Specifically I'm having trouble trying to figure out how to handle combat special effects, that is, bonuses or negatives that may be applied or removed by an actor, an item or an environment.
Do I have the actor handle all effects that are in play for/against them should the game itself check each weapon, armour, actor and location each time it tries to make a decisive roll.
Are effects handled in individual objects or is there an 'effect' object or a bit of both?
I may well have not explained myself at all well here, and I'm more than happy to try and expand the question if my request is simply too broad and airy. But my intial thinking is that smarter people than me have spent the time and effort in figuring things like this out and frankly I don't want to taint the conversation with the cul-de-sac of my own stupidity too early.
The language in question is javascript, although at this point I don't imagine it makes a great difference.
What you're calling 'special effects' used to be called 'modifiers' but nowadays go by the term popular in MMOs as 'buffs'. Handling these is as easy or as difficult as you want it to be, given that you get to choose how much versatility you want to be able to bestow at each stage.
Fundamentally though, each aspect of the system typically stores a list of the modifiers that apply to it, and you can query them on demand. Typically there are only a handful of modifiers that apply to any one player at any given time so it's not a problem - take the player's statistics and any modifiers imparted by skills/spells/whatever, add on any modifiers imparted by worn equipment, then add anything imparted by the weapon in question. If you come up with a standard interface here (eg. sumModifiersTo(attributeID)) that is used by actors, items, locations, etc., then implementing this can be quick and easy.
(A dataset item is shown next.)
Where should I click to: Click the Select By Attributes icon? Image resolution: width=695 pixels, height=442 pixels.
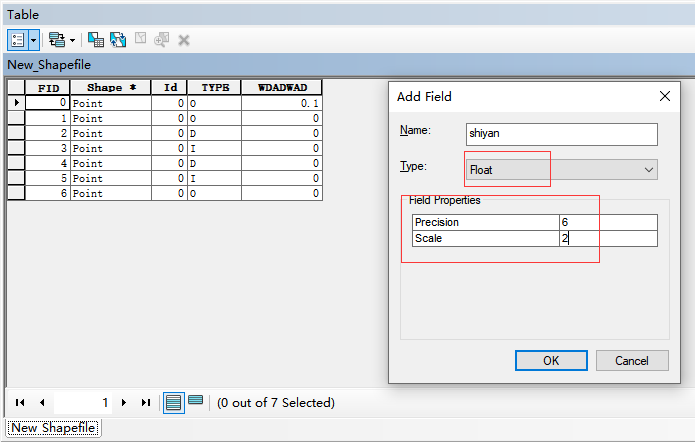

Typically the 'effect' objects would be contained within the entity they pertain to: actors have a list of effects, and the items they wear or use have their own list of effects. Where effects are explicitly activated and/or time-limited, it's up to you where you want to store them - eg. if you have magical potions or other consumables, their effects will need to be appended to the Actor rather than the (presumably destroyed) item.
Don't be tempted to try and have the effects modify actor attributes in-place, as you quickly find that it's easy for the attributes to 'drift' if you don't ensure all additions and removals are done following the correct protocol. It also makes it much harder to bypass certain modifiers later. eg. Imagine a magical shield that only protects against other magic - you can pass some sort of predicate to your modifier totalling function that disregards certain types of effect to do this.
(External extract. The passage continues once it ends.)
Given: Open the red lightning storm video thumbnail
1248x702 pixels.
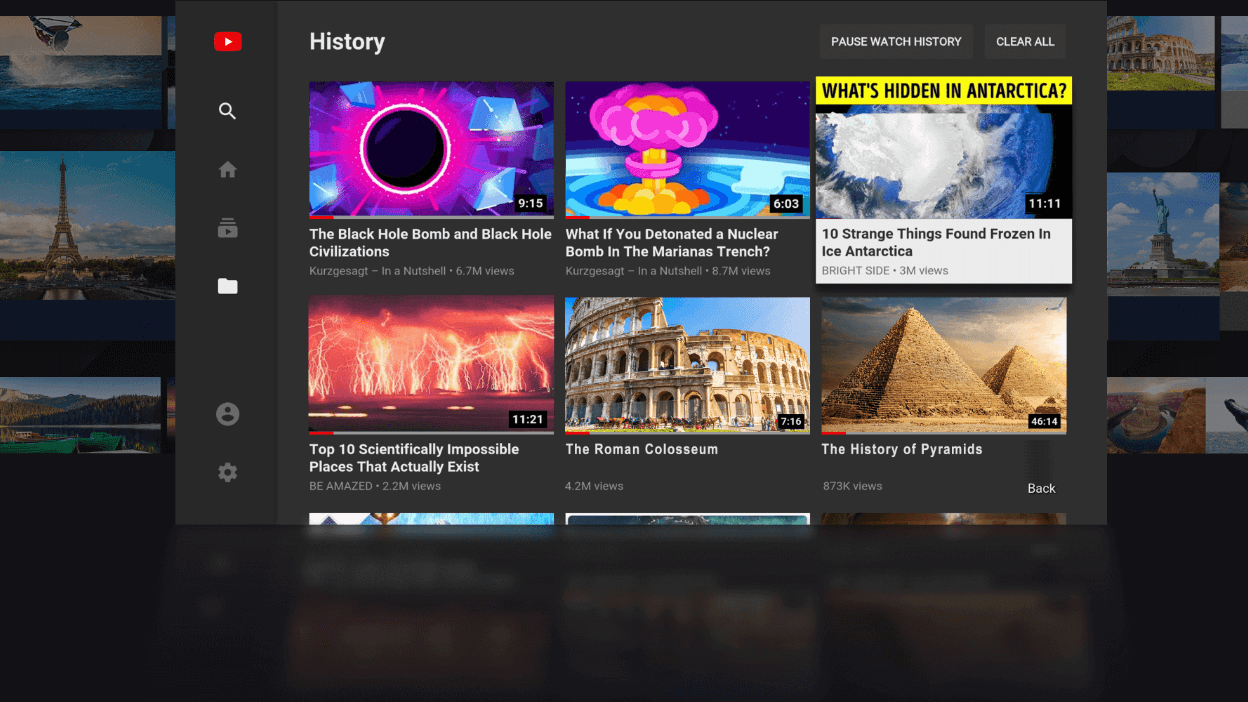Looking at the screenshot, I should pyautogui.click(x=431, y=364).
Take a look at the book, Head First Design Patterns, by Elisabeth Freeman. Specifically, read up on the Decorator and Factory patterns and the method of programming to interfaces, not implementations. I found that book to be hugely effective in illustrating some of the complex concepts that may get you going on this.
Hope this helps to point you in the right direction.
At first blush I would say that the individual combatants (player and NPC) have a role in determining what their combat characteristics are (i.e. armor value, to-hit number, damage range, etc.) given all the modifiers that apply to that combatant. So then the combat system is not trying to figure out whether or not the character's class gives him/her an armor bonus, whether a magic weapon weighs in on the to hit, etc.
But I would expect the combat system itself to be outside of the individual combatants. That it would take information about an attacker and a desired type of attack and a target or set of targets and resolve that.
To me, that kind of model reflects how we actually ran combat in pencil and paper RPGs. The DM asked each player for the details of his or her character and then ran the combat using that information as the inputs. That it works in the real world suggests its a pretty flexible system.